- WORK INSTRUCTIONS: Could you print every line from the first one of the records below through the line containing "Task: Click the Net", with both included and nothing else?

Stored records
···
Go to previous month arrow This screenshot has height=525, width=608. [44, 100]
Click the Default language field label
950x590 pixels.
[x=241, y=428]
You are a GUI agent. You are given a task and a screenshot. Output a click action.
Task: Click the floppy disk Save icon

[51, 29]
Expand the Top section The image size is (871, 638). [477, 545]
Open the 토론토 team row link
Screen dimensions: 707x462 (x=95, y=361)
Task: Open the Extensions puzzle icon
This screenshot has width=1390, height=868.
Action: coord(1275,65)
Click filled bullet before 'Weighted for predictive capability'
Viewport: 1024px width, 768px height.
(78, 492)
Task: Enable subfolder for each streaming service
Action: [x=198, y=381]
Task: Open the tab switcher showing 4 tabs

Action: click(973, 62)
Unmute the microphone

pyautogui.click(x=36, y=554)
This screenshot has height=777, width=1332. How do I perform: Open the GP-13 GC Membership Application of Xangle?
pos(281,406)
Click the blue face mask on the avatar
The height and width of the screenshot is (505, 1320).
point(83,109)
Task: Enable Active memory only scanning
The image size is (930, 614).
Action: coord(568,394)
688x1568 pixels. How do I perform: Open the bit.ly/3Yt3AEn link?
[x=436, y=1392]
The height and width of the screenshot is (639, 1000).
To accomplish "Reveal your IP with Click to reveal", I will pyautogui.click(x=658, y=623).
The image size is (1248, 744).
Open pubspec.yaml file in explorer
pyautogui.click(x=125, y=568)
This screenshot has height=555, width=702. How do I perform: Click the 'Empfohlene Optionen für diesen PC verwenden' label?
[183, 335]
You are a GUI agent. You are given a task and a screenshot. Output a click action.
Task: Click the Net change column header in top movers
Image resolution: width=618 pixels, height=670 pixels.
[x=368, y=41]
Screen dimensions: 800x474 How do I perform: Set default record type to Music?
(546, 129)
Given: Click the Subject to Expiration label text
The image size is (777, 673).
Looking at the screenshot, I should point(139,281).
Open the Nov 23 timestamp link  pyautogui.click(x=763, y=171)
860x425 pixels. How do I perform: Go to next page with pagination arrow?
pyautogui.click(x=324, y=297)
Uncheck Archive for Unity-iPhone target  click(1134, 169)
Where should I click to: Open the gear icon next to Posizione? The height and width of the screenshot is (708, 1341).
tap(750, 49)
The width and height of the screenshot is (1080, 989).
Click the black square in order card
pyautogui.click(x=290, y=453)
···
- ANSWER FOR THIS EXERCISE:
Go to previous month arrow This screenshot has height=525, width=608. [44, 100]
Click the Default language field label
950x590 pixels.
[x=241, y=428]
You are a GUI agent. You are given a task and a screenshot. Output a click action.
Task: Click the floppy disk Save icon

[51, 29]
Expand the Top section The image size is (871, 638). [477, 545]
Open the 토론토 team row link
Screen dimensions: 707x462 (x=95, y=361)
Task: Open the Extensions puzzle icon
This screenshot has width=1390, height=868.
Action: coord(1275,65)
Click filled bullet before 'Weighted for predictive capability'
Viewport: 1024px width, 768px height.
(78, 492)
Task: Enable subfolder for each streaming service
Action: [x=198, y=381]
Task: Open the tab switcher showing 4 tabs

Action: click(973, 62)
Unmute the microphone

pyautogui.click(x=36, y=554)
This screenshot has height=777, width=1332. How do I perform: Open the GP-13 GC Membership Application of Xangle?
pos(281,406)
Click the blue face mask on the avatar
The height and width of the screenshot is (505, 1320).
point(83,109)
Task: Enable Active memory only scanning
The image size is (930, 614).
Action: coord(568,394)
688x1568 pixels. How do I perform: Open the bit.ly/3Yt3AEn link?
[x=436, y=1392]
The height and width of the screenshot is (639, 1000).
To accomplish "Reveal your IP with Click to reveal", I will pyautogui.click(x=658, y=623).
The image size is (1248, 744).
Open pubspec.yaml file in explorer
pyautogui.click(x=125, y=568)
This screenshot has height=555, width=702. How do I perform: Click the 'Empfohlene Optionen für diesen PC verwenden' label?
[183, 335]
You are a GUI agent. You are given a task and a screenshot. Output a click action.
Task: Click the Net change column header in top movers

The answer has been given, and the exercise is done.